Вокруг зашевелились и загомонили. И тут раздался голос:
– Это он. Это он спас нас всех.
Еще кто-то понял то же самое, что и она?
Кэроу поискала глазами того, кто сказал, и удивилась: юный дашнаг, который, разумеется, уже не был теперь юным. Его звали Раф, и он ничего не мог знать о том импульсе отчаяния: в тот момент его душа еще пребывала в кадильнице. Тогда о чем он говорит? Кэроу прислушалась.
– Мы бежали на юг, – рассказывал он Балиэросу и другим, вместе с которыми его воскресили. – Ангелы гнались за нами и подожгли лес.
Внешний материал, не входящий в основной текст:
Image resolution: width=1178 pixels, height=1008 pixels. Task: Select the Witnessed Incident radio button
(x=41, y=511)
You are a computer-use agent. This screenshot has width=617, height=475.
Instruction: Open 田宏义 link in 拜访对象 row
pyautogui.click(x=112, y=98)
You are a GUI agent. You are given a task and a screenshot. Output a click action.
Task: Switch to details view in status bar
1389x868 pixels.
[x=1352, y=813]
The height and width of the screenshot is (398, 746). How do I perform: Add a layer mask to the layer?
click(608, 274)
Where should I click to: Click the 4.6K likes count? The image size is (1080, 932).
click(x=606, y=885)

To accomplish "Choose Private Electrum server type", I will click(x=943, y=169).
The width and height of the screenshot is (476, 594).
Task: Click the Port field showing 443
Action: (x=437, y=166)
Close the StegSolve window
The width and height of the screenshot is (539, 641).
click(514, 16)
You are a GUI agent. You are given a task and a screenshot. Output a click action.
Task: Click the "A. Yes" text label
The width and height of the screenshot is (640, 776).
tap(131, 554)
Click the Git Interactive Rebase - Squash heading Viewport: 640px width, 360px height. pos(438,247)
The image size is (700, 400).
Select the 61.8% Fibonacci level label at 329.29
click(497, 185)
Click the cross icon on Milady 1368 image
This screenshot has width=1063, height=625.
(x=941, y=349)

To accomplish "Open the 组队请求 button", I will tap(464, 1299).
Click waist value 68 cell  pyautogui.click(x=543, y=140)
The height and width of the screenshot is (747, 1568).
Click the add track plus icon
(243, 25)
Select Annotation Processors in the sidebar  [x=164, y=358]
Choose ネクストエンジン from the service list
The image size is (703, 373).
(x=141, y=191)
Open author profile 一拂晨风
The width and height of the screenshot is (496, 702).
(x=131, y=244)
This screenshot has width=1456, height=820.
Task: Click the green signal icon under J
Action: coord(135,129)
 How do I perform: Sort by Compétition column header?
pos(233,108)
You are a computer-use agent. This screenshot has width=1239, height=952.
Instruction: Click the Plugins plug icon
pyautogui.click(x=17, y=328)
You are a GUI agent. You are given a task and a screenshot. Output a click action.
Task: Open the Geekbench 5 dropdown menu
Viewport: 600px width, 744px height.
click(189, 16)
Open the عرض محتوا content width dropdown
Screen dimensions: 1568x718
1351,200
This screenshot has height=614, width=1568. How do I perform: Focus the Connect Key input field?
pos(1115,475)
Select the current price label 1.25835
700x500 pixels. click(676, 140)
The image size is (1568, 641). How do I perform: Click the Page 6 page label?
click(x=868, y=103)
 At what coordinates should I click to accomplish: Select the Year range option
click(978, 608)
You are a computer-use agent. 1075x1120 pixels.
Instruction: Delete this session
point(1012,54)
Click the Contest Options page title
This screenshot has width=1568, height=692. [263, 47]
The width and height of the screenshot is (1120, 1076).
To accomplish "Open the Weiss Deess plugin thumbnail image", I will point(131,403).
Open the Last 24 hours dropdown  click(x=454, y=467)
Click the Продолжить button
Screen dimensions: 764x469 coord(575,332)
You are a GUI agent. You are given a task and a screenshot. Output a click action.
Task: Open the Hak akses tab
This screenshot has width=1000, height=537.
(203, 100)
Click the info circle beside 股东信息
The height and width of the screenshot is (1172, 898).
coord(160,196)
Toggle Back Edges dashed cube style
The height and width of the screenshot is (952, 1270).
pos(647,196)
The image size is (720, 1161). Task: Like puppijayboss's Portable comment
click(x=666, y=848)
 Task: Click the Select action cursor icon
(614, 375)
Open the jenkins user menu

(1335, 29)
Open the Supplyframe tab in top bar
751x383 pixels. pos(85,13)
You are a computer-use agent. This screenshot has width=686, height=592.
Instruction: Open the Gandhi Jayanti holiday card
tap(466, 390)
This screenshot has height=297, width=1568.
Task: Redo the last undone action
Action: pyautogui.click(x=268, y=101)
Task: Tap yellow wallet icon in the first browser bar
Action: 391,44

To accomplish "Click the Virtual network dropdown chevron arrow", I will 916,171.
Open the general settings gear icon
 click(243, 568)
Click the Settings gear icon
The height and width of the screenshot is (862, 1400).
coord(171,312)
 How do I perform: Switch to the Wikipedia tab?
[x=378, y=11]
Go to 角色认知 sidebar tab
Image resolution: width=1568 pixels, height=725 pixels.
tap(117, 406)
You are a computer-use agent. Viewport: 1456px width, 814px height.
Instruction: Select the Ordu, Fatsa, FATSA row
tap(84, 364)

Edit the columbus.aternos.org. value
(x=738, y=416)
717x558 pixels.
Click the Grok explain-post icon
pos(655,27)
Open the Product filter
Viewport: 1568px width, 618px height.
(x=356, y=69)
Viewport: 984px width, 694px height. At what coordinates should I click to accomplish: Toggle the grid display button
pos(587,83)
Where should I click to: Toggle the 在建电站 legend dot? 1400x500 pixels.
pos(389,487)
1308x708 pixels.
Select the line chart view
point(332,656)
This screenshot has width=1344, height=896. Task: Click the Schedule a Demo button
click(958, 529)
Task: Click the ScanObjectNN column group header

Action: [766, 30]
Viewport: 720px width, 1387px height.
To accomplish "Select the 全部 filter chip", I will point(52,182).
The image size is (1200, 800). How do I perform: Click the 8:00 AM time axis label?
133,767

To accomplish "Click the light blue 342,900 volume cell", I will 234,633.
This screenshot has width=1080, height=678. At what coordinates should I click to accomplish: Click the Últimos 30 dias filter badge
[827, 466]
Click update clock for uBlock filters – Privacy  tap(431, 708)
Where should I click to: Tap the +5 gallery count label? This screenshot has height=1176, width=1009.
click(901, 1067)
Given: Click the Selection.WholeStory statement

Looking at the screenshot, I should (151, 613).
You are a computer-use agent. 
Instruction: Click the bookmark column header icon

Целое поселение капринов, и две девчонки из племени дама вместе со мной удрали от работорговцев. Мы укрылись в овраге, спрятались, а они нас обнаружили. Два ублю…
Он остановился и поправился:
– …два Незаконнорожденных. Они стояли прямо перед нами. Мы слышали, как визжат бараны, когда их резали, но эти двое просто посмотрели на нас… и сделали вид, будто не заметили.
– Может, и не заметили, – предположил Балиэрос.
На удивление, Раф твердо ответил:
– Заметили. Точно. Вон стоит один из них.
Он кивнул подбородком, указывая на Акиву.
– Глаза рыжие, как у дашнага. Я не обознался.
Сложился еще один элемент мозаики. Конечно, Акива спас тогда не только Зири, но и рабов, земледельцев – всех, кого Волк бросил умирать, решив, что уничтожить врага важнее, чем помочь соплеменникам.
– Истребитель Тварей, спасающий тварей? – задумчиво пробормотал Балиэрос, бросив долгий изучающий взгляд через пещеру, и улыбнулся. – А как странно движется время, когда близок конец.
Как странно движется время. Строчка из песни. Ее знают все солдаты. Не сказать, что несущая надежду, но вполне подходящая, если учесть ту вспышку магии. Когда близок конец. Конец.
Кэроу не смогла удержаться и вновь покосилась на Акиву. Он по-прежнему смотрел в другую сторону, и уже одного этого было довольно, чтобы понять: он не посмотрит на нее уже никогда.
Они в пещерах Кирин. Сейчас канун битвы. Они объединили армии, что уже можно считать немыслимой победой. Но то, о чем они мечтали, не случилось. Они не стоят бок о бок. Они даже не смотрят друг на друга.
Сердце Кэроу стучало неровно, то ускоряясь, то замирая. Будто пойманная в ловушку птица. Акива стоял в окружении соратников, а она здесь, со своими. И, казалось, все, что их связывает – общий враг и нежные, чистые нити скрипичной мелодии.
Мик сидел на камне, прижав скрипку подбородком. Здесь его песня звучала совсем иначе, нежели в касбе. Здесь она рвалась ввысь. Здесь ей отвечало эхо.